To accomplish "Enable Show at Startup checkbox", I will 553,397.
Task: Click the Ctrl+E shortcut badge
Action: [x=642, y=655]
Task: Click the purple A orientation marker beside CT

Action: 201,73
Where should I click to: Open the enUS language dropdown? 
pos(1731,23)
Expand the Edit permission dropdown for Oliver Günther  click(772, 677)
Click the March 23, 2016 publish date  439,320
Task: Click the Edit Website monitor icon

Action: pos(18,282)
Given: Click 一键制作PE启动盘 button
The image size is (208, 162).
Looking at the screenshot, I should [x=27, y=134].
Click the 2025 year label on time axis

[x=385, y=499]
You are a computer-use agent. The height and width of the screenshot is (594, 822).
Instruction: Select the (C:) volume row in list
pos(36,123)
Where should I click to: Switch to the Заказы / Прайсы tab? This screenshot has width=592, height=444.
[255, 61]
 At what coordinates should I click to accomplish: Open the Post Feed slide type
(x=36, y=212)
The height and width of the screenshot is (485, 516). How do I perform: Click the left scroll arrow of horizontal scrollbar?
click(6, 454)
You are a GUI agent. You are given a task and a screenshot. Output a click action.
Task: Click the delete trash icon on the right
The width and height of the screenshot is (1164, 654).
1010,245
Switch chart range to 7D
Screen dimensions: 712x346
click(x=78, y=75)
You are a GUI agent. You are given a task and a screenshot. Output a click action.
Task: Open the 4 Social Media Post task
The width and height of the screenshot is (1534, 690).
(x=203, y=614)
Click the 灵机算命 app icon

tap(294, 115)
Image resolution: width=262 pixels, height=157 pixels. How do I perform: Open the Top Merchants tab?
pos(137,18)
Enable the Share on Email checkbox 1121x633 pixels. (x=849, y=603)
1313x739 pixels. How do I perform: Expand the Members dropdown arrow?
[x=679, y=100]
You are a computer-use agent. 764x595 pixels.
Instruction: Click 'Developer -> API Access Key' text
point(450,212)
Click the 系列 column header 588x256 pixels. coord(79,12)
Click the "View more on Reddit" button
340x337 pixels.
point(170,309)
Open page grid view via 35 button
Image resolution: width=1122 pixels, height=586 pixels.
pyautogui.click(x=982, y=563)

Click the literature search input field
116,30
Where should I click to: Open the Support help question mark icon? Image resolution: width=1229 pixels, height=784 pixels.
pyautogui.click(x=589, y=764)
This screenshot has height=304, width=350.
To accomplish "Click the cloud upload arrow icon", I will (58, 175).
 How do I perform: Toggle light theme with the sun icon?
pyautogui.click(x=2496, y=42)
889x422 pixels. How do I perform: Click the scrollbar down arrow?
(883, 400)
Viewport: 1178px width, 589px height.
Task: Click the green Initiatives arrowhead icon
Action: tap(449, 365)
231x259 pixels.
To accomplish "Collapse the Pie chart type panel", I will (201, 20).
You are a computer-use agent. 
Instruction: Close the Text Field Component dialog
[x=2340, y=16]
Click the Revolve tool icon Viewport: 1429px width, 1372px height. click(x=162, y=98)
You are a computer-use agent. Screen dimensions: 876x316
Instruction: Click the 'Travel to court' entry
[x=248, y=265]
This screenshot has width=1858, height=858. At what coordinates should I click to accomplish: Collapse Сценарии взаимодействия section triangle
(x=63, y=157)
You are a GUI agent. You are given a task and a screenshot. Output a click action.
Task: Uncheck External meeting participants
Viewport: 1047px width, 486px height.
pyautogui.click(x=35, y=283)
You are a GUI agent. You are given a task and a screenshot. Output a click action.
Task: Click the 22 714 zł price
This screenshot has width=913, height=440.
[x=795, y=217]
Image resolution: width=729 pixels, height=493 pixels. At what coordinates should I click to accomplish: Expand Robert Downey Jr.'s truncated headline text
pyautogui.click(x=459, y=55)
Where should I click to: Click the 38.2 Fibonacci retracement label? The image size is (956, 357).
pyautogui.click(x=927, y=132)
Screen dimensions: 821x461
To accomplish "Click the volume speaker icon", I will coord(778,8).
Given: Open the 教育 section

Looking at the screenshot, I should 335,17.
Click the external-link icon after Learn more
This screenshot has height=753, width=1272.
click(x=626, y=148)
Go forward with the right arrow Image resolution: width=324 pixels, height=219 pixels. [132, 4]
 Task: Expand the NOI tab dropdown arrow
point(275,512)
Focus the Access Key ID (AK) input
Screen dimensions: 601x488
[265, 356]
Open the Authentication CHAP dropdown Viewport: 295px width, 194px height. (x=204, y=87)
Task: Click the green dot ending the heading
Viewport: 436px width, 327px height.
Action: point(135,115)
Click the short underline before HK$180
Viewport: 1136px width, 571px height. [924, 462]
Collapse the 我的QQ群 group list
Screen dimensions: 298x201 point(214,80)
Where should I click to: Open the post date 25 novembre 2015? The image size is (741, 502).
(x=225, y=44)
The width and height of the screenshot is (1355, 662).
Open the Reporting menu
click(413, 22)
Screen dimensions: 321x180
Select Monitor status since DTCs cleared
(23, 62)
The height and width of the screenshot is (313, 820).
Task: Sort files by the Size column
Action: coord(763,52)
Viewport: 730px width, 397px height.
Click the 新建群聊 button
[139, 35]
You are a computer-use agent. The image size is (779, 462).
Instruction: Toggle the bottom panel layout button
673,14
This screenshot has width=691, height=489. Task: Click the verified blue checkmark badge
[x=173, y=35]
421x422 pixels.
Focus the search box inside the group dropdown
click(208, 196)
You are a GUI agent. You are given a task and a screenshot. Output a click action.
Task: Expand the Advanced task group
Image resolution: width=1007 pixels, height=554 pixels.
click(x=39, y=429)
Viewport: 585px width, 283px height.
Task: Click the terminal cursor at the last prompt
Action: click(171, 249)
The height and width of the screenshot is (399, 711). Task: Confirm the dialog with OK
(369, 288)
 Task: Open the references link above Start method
---
Set out every line of the material above as a Markdown table with the columns Row and Material line, numbering the rows in order and omitting blank lines.

**RESULT OF THE TASK**
| Row | Material line |
|---|---|
| 1 | To accomplish "Enable Show at Startup checkbox", I will 553,397. |
| 2 | Task: Click the Ctrl+E shortcut badge |
| 3 | Action: [x=642, y=655] |
| 4 | Task: Click the purple A orientation marker beside CT |
| 5 | Action: 201,73 |
| 6 | Where should I click to: Open the enUS language dropdown?  |
| 7 | pos(1731,23) |
| 8 | Expand the Edit permission dropdown for Oliver Günther  click(772, 677) |
| 9 | Click the March 23, 2016 publish date  439,320 |
| 10 | Task: Click the Edit Website monitor icon |
| 11 | Action: pos(18,282) |
| 12 | Given: Click 一键制作PE启动盘 button |
| 13 | The image size is (208, 162). |
| 14 | Looking at the screenshot, I should [x=27, y=134]. |
| 15 | Click the 2025 year label on time axis |
| 16 | [x=385, y=499] |
| 17 | You are a computer-use agent. The height and width of the screenshot is (594, 822). |
| 18 | Instruction: Select the (C:) volume row in list |
| 19 | pos(36,123) |
| 20 | Where should I click to: Switch to the Заказы / Прайсы tab? This screenshot has width=592, height=444. |
| 21 | [255, 61] |
| 22 |  At what coordinates should I click to accomplish: Open the Post Feed slide type |
| 23 | (x=36, y=212) |
| 24 | The height and width of the screenshot is (485, 516). How do I perform: Click the left scroll arrow of horizontal scrollbar? |
| 25 | click(6, 454) |
| 26 | You are a GUI agent. You are given a task and a screenshot. Output a click action. |
| 27 | Task: Click the delete trash icon on the right |
| 28 | The width and height of the screenshot is (1164, 654). |
| 29 | 1010,245 |
| 30 | Switch chart range to 7D |
| 31 | Screen dimensions: 712x346 |
| 32 | click(x=78, y=75) |
| 33 | You are a GUI agent. You are given a task and a screenshot. Output a click action. |
| 34 | Task: Open the 4 Social Media Post task |
| 35 | The width and height of the screenshot is (1534, 690). |
| 36 | (x=203, y=614) |
| 37 | Click the 灵机算命 app icon |
| 38 | tap(294, 115) |
| 39 | Image resolution: width=262 pixels, height=157 pixels. How do I perform: Open the Top Merchants tab? |
| 40 | pos(137,18) |
| 41 | Enable the Share on Email checkbox 1121x633 pixels. (x=849, y=603) |
| 42 | 1313x739 pixels. How do I perform: Expand the Members dropdown arrow? |
| 43 | [x=679, y=100] |
| 44 | You are a computer-use agent. 764x595 pixels. |
| 45 | Instruction: Click 'Developer -> API Access Key' text |
| 46 | point(450,212) |
| 47 | Click the 系列 column header 588x256 pixels. coord(79,12) |
| 48 | Click the "View more on Reddit" button |
| 49 | 340x337 pixels. |
| 50 | point(170,309) |
| 51 | Open page grid view via 35 button |
| 52 | Image resolution: width=1122 pixels, height=586 pixels. |
| 53 | pyautogui.click(x=982, y=563) |
| 54 | Click the literature search input field |
| 55 | 116,30 |
| 56 | Where should I click to: Open the Support help question mark icon? Image resolution: width=1229 pixels, height=784 pixels. |
| 57 | pyautogui.click(x=589, y=764) |
| 58 | This screenshot has height=304, width=350. |
| 59 | To accomplish "Click the cloud upload arrow icon", I will (58, 175). |
| 60 |  How do I perform: Toggle light theme with the sun icon? |
| 61 | pyautogui.click(x=2496, y=42) |
| 62 | 889x422 pixels. How do I perform: Click the scrollbar down arrow? |
| 63 | (883, 400) |
| 64 | Viewport: 1178px width, 589px height. |
| 65 | Task: Click the green Initiatives arrowhead icon |
| 66 | Action: tap(449, 365) |
| 67 | 231x259 pixels. |
| 68 | To accomplish "Collapse the Pie chart type panel", I will (201, 20). |
| 69 | You are a computer-use agent.  |
| 70 | Instruction: Close the Text Field Component dialog |
| 71 | [x=2340, y=16] |
| 72 | Click the Revolve tool icon Viewport: 1429px width, 1372px height. click(x=162, y=98) |
| 73 | You are a computer-use agent. Screen dimensions: 876x316 |
| 74 | Instruction: Click the 'Travel to court' entry |
| 75 | [x=248, y=265] |
| 76 | This screenshot has width=1858, height=858. At what coordinates should I click to accomplish: Collapse Сценарии взаимодействия section triangle |
| 77 | (x=63, y=157) |
| 78 | You are a GUI agent. You are given a task and a screenshot. Output a click action. |
| 79 | Task: Uncheck External meeting participants |
| 80 | Viewport: 1047px width, 486px height. |
| 81 | pyautogui.click(x=35, y=283) |
| 82 | You are a GUI agent. You are given a task and a screenshot. Output a click action. |
| 83 | Task: Click the 22 714 zł price |
| 84 | This screenshot has width=913, height=440. |
| 85 | [x=795, y=217] |
| 86 | Image resolution: width=729 pixels, height=493 pixels. At what coordinates should I click to accomplish: Expand Robert Downey Jr.'s truncated headline text |
| 87 | pyautogui.click(x=459, y=55) |
| 88 | Where should I click to: Click the 38.2 Fibonacci retracement label? The image size is (956, 357). |
| 89 | pyautogui.click(x=927, y=132) |
| 90 | Screen dimensions: 821x461 |
| 91 | To accomplish "Click the volume speaker icon", I will coord(778,8). |
| 92 | Given: Open the 教育 section |
| 93 | Looking at the screenshot, I should 335,17. |
| 94 | Click the external-link icon after Learn more |
| 95 | This screenshot has height=753, width=1272. |
| 96 | click(x=626, y=148) |
| 97 | Go forward with the right arrow Image resolution: width=324 pixels, height=219 pixels. [132, 4] |
| 98 |  Task: Expand the NOI tab dropdown arrow |
| 99 | point(275,512) |
| 100 | Focus the Access Key ID (AK) input |
| 101 | Screen dimensions: 601x488 |
| 102 | [265, 356] |
| 103 | Open the Authentication CHAP dropdown Viewport: 295px width, 194px height. (x=204, y=87) |
| 104 | Task: Click the green dot ending the heading |
| 105 | Viewport: 436px width, 327px height. |
| 106 | Action: point(135,115) |
| 107 | Click the short underline before HK$180 |
| 108 | Viewport: 1136px width, 571px height. [924, 462] |
| 109 | Collapse the 我的QQ群 group list |
| 110 | Screen dimensions: 298x201 point(214,80) |
| 111 | Where should I click to: Open the post date 25 novembre 2015? The image size is (741, 502). |
| 112 | (x=225, y=44) |
| 113 | The width and height of the screenshot is (1355, 662). |
| 114 | Open the Reporting menu |
| 115 | click(413, 22) |
| 116 | Screen dimensions: 321x180 |
| 117 | Select Monitor status since DTCs cleared |
| 118 | (23, 62) |
| 119 | The height and width of the screenshot is (313, 820). |
| 120 | Task: Sort files by the Size column |
| 121 | Action: coord(763,52) |
| 122 | Viewport: 730px width, 397px height. |
| 123 | Click the 新建群聊 button |
| 124 | [139, 35] |
| 125 | You are a computer-use agent. The image size is (779, 462). |
| 126 | Instruction: Toggle the bottom panel layout button |
| 127 | 673,14 |
| 128 | This screenshot has width=691, height=489. Task: Click the verified blue checkmark badge |
| 129 | [x=173, y=35] |
| 130 | 421x422 pixels. |
| 131 | Focus the search box inside the group dropdown |
| 132 | click(208, 196) |
| 133 | You are a GUI agent. You are given a task and a screenshot. Output a click action. |
| 134 | Task: Expand the Advanced task group |
| 135 | Image resolution: width=1007 pixels, height=554 pixels. |
| 136 | click(x=39, y=429) |
| 137 | Viewport: 585px width, 283px height. |
| 138 | Task: Click the terminal cursor at the last prompt |
| 139 | Action: click(171, 249) |
| 140 | The height and width of the screenshot is (399, 711). Task: Confirm the dialog with OK |
| 141 | (369, 288) |
| 142 |  Task: Open the references link above Start method |